Il caso rifiuti finisce in Vigilanza

L’opposizione contesta l’operato del sindaco Di Pangrazio e del vice Di Berardino
AVEZZANO. Il caso rifiuti finisce in commissione vigilanza. Nella seduta di ieri pomeriggio, i consiglieri di opposizione Mario Babbo (presidente di commissione), Lorenza Panei, Goffredo Taddei, Stefano Lanciotti, Tiziano Genovesi e Alfredo Mascigrande hanno puntato il dito contro il sindaco di Avezzano, Gianni Di Pangrazio, e il suo vice, Domenico Di Berardino, “colpevoli” di non aver mediato sugli aumenti della Tari. Per l’opposizione era presenta anche Iride Cosimati. La figlia, Paola Ciciarelli, siede nel Consiglio di amministrazione di Aciam. In particolare la minoranza si chiede «perché, in occasione dell’assemblea Aciam del 21 dicembre 2021, quando venivano aumentate le tariffe, il vicesindaco Di Berardino, allora facente funzioni del sindaco sospeso, era assente. Come mai era assente anche quando veniva votata la delibera di giunta comunale numero 34 del 10 marzo 2023 che applicava un accantonamento dal fondo passività potenziali relativo agli aumenti Aciam per oltre 400mila euro riferibili all’anno 2022 e per 220mila euro riferibili all’anno 2023. Era, invece, assente il sindaco Di Pangrazio durante l’assemblea di Aciam del 9 marzo 2023. Ma non poteva non conoscere l’ulteriore aumento delle tariffe visto che il presidente Maurizio Bianchini è sua diretta emanazione.

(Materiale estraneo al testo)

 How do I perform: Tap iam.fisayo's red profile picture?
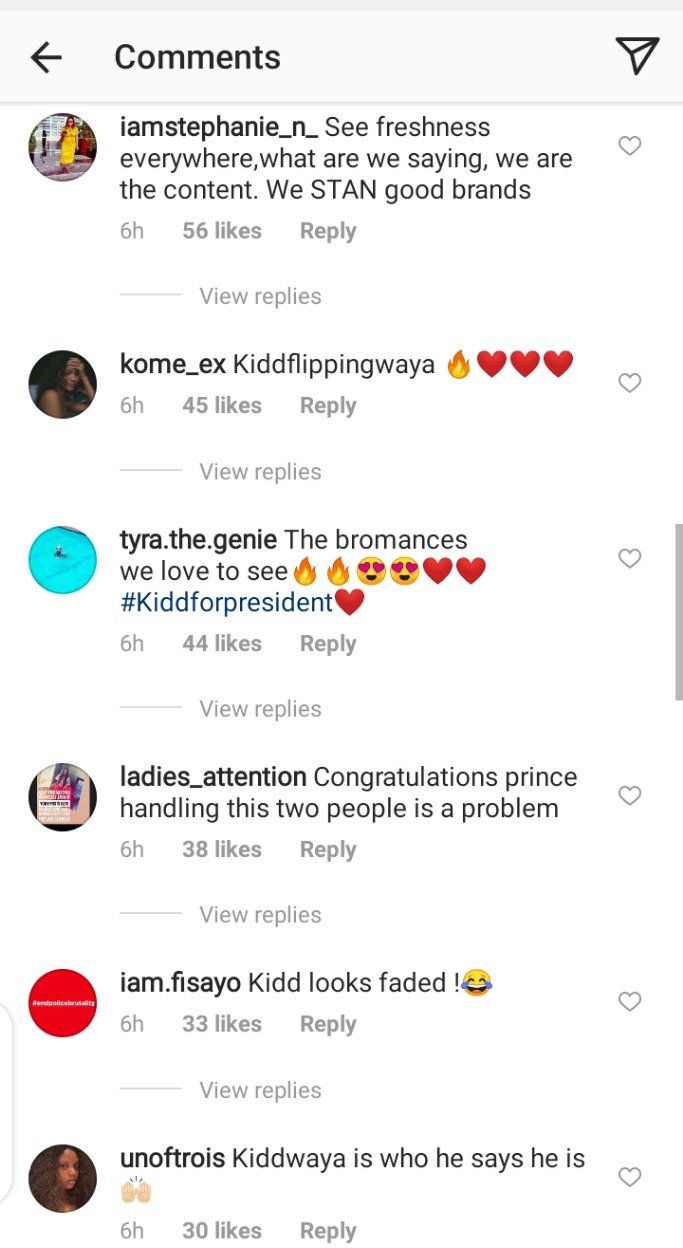pos(62,1002)
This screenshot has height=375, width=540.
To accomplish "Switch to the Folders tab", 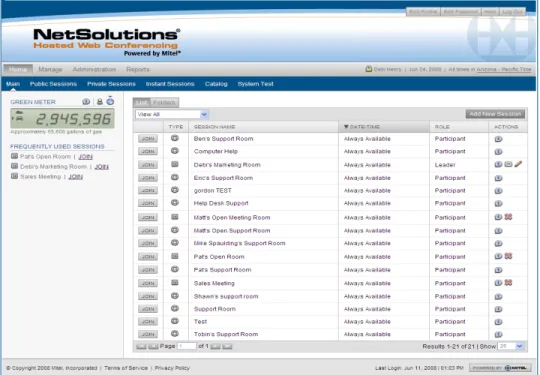I will point(164,102).
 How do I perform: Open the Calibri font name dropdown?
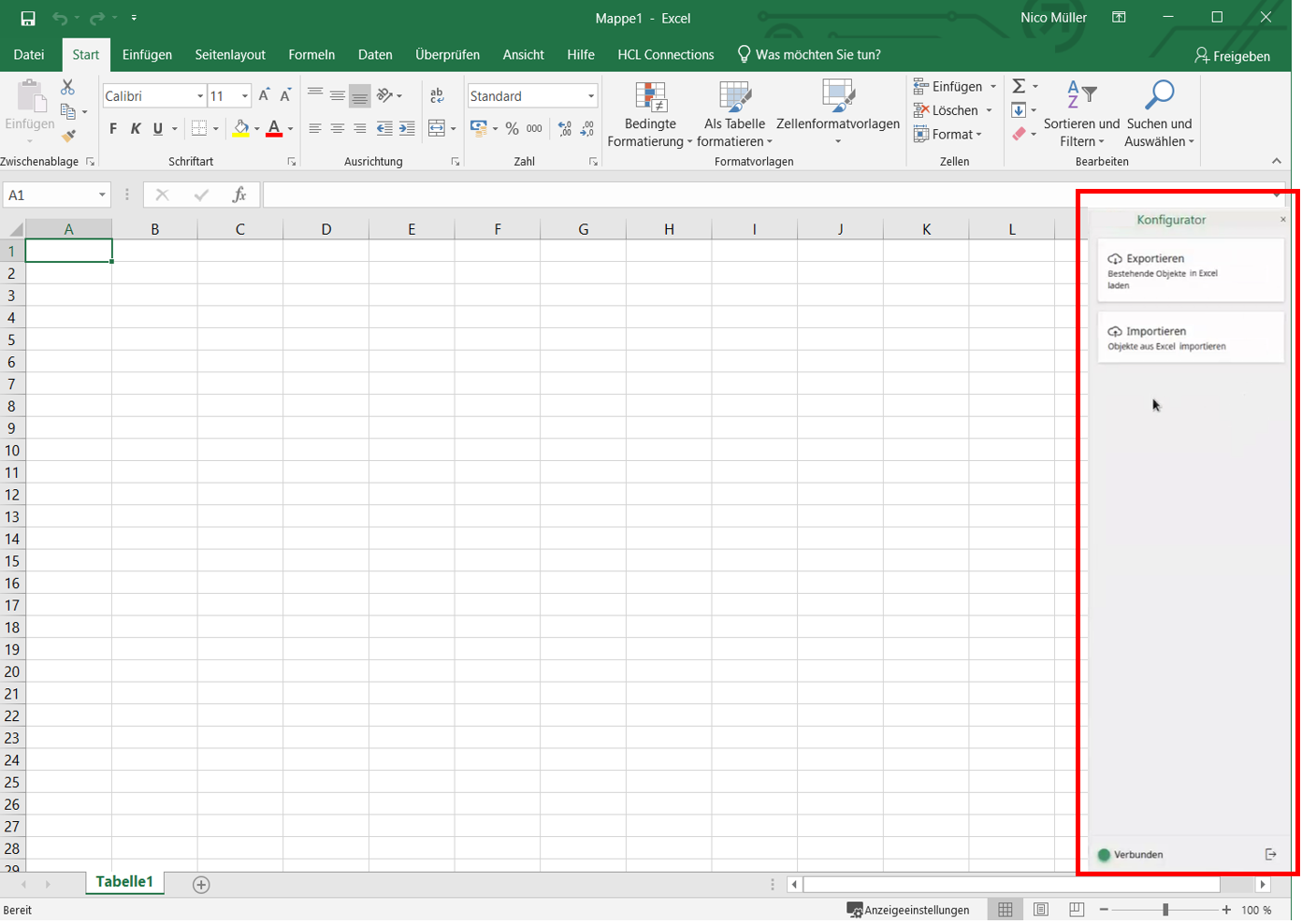[x=200, y=96]
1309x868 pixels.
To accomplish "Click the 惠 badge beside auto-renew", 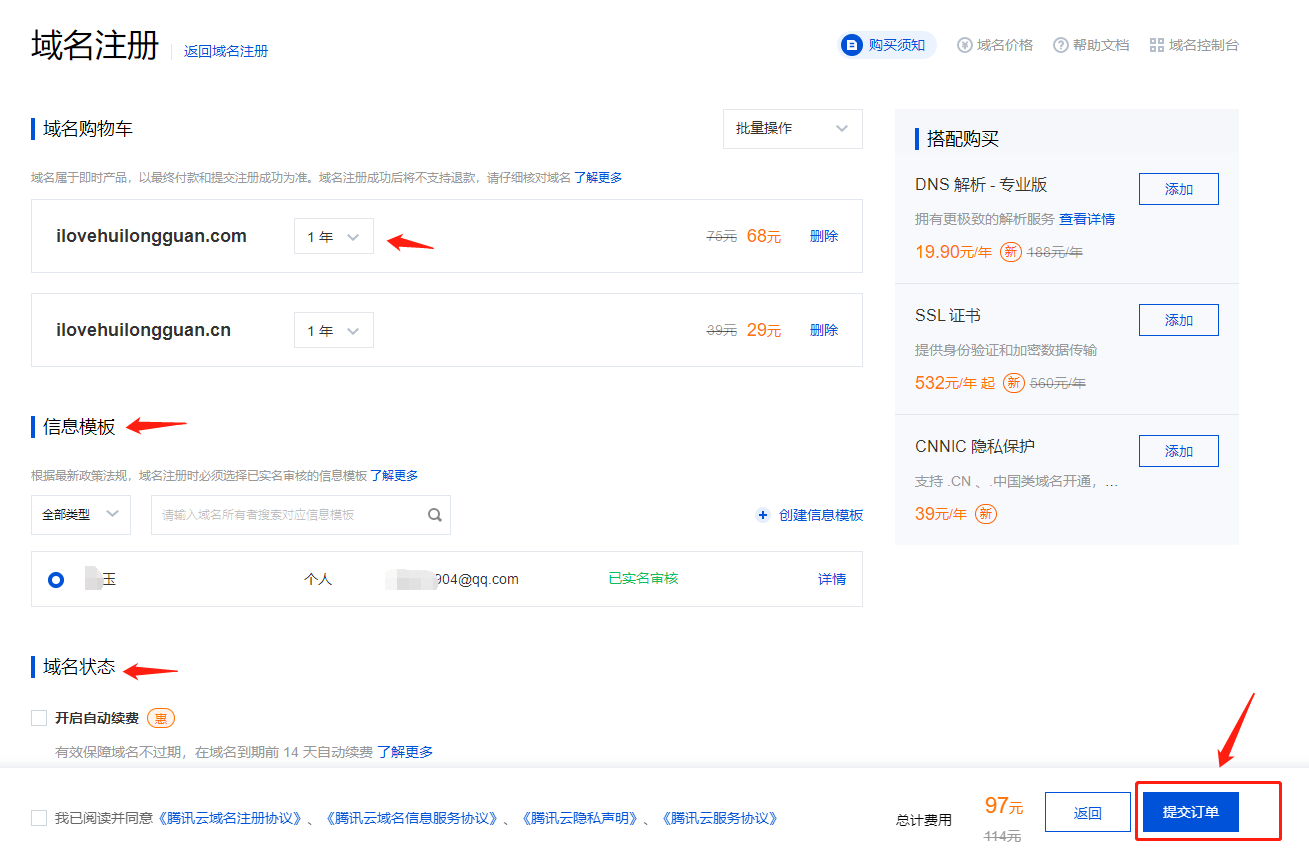I will (161, 718).
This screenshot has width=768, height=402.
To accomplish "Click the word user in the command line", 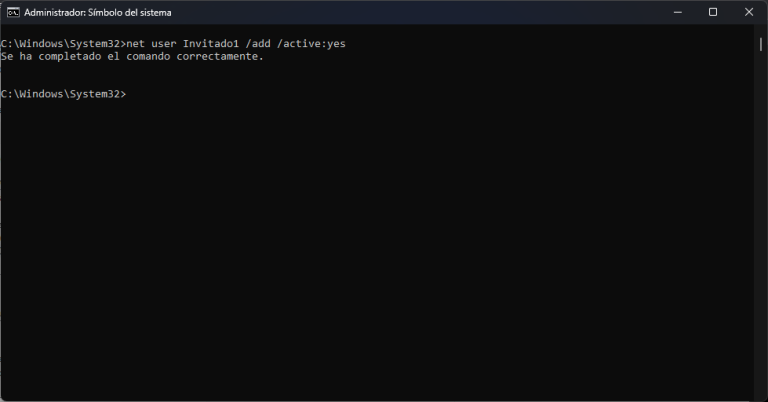I will click(x=164, y=44).
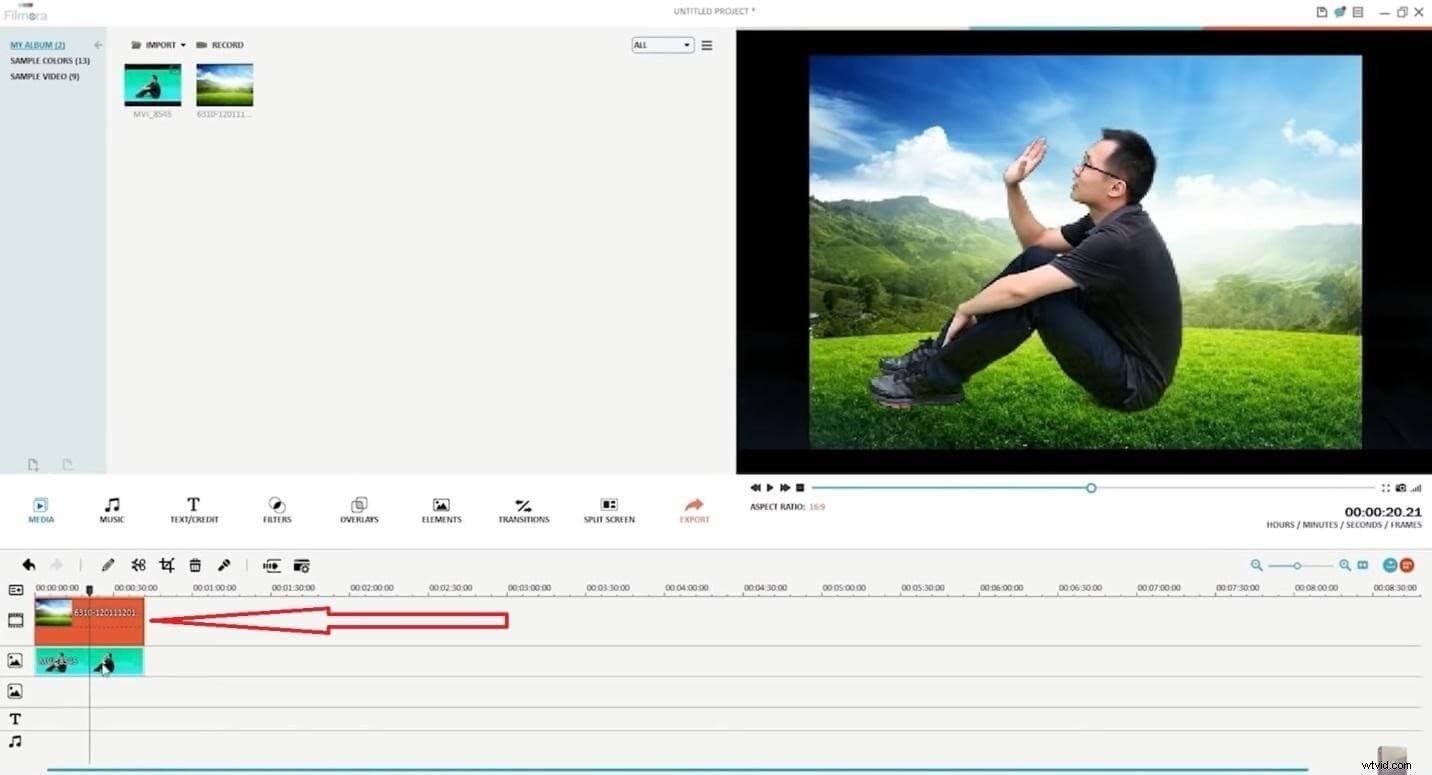The image size is (1432, 775).
Task: Select the MVI_8545 thumbnail in the media library
Action: tap(152, 84)
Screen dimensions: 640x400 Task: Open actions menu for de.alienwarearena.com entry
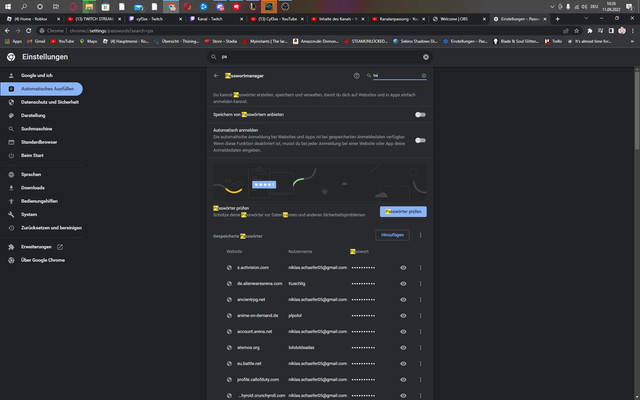coord(420,284)
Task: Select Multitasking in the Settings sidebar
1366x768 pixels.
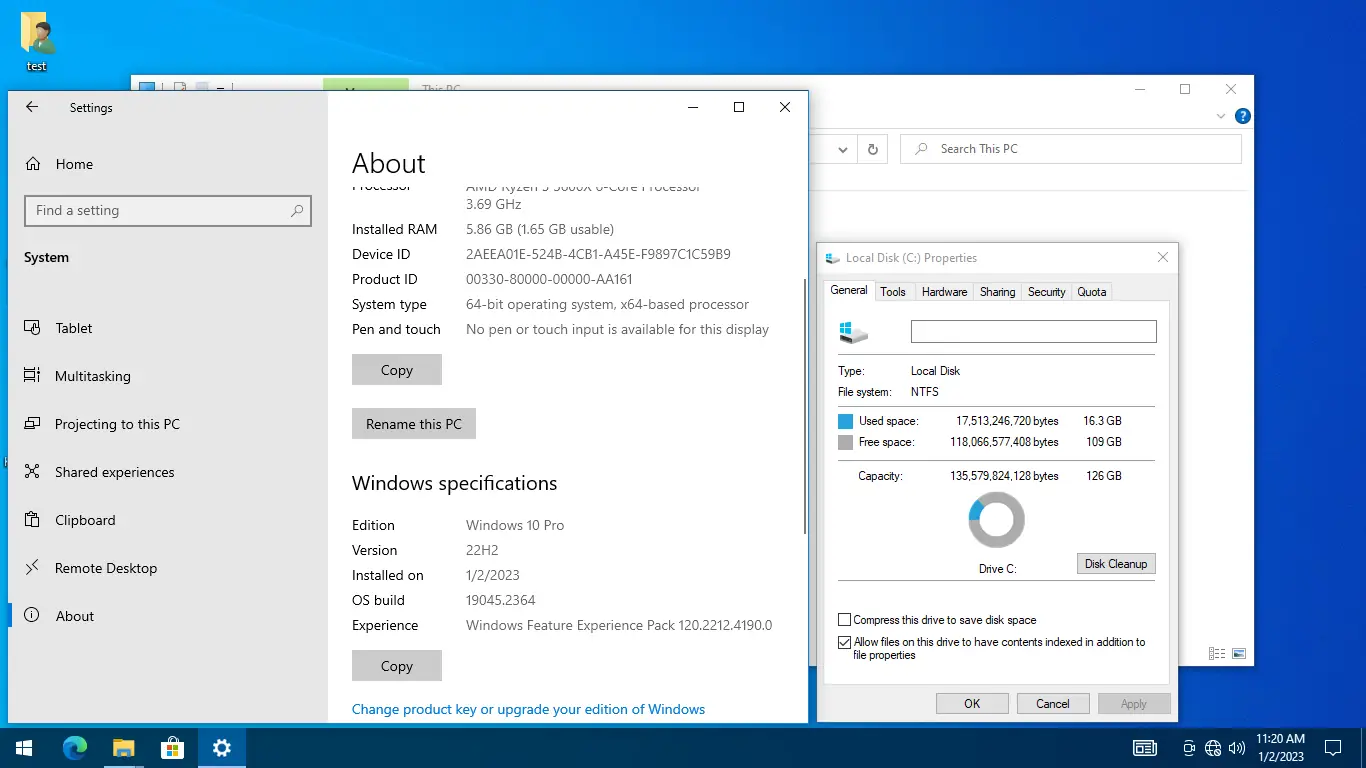Action: 92,376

Perché il sindaco si è defilato e ha incaricato l’assessore al bilancio, Loreta Ruscio, a partecipare all’assemblea? Assessore che ha avuto la “felice intuizione” di astenersi dalla votazione Aciam», accusa il gruppo di minoranza, «passata con i voti delle altre parti. Forse, se Di Berardino e Di Pangrazio avessero partecipato alle assemblee, oggi non saremmo arrivati a tanto», accusano, «se alla naturale scadenza del contratto con Tekneko del luglio 2022 si fosse predisposto e portato a termine il nuovo bando di gara oggi non ci saremmo trovati nella necessità di fruire di proroghe che, seppur imposte dalla normativa dopo la creazione dell’Agir, potenzialmente possono porre l’ente in una condizione di svantaggio nei confronti di chi svolge il servizio. Se ci fosse stata più attenzione sul tema da parte dell’amministrazione, probabilmente non saremmo arrivati a dover ricorrere al tribunale con ulteriori costi per gli avezzanesi. Anche in questo caso», concludono i sei dell'opposizione, «la delibera del 6 giugno 2023, relativa alla promozione della causa contro Aciam, vede come grande assente il sindaco e come “fantasma” il suo vice».(f.d.m.)